I’ve often been asked how I did what I did as a Clown Doctor for all those years, well at the beginning I was often a mess, I used to cry in the stairwells (because it’s not a good look to see a sad clown in tears in the corridor).  It was pretty clear when I began working that I was going to need tools to manage some of the trauma I saw and the anguish I felt for others. I needed rituals to help bring me back into balance.

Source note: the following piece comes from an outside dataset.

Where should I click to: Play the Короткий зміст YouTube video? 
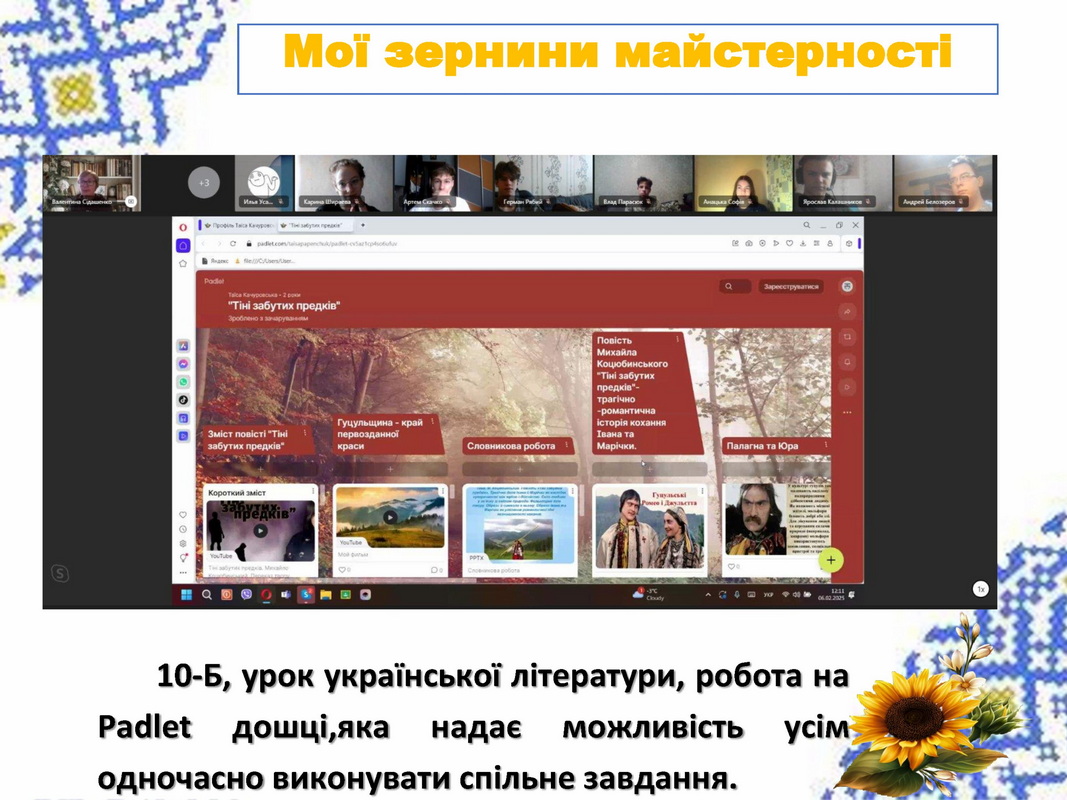point(260,531)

The toolkit that I developed consisted of these 5 things:

  1. Switch-off  - switch off my mind.  Ten minute meditation in the car before I drove the hour drive home.
  2. Quiet – quiet my nervous system.  Listening to classical music or smooth jazz as I drove, no radio with ads, no phone calls, no podcasts, just quiet to soothe my nervous system.
  3. Move – move my body.   A swim after work to move the emotion and tension that had built up in my body.
  4. Process – process my emotions by writing the stories of my experiences on ward that day as a way of dealing with my complex reactions to the day.
  5. Closure - letting go.  Closure for me was creating a ritual for when a child passed, so that I could honour them in some small way and allow myself to grieve.

Closure for me would consist of stopping at the local party shop to buy a helium balloon and then drive to a nearby headland where I would sit holding the balloon and look over the ocean. 

I would sit quietly, still in my clown doctor outfit, and I would gaze at the power and beauty of the ocean and reflect on the child whose path had crossed mine and think about some of the time we’d shared. This would give me the opportunity to feel the loss, the sadness, even the anger of what seemed so unfair, and I would cry.  Tears just wash the sadness away.

Then once the emotion had passed I would let go of the balloon into the breeze, and watch it travel upward and simply say thank you and send love to the child.

Rituals for Resilience empower us with the strength to continue, it creates a pause from the plugged-in frantic digital world we live in that consumes us so easily.  Rituals create the space for us to find the serenity to accept the things we cannot change. Rituals build resilience.

What small rituals can you create to help you build resilience to the difficulties and adversities that we all face?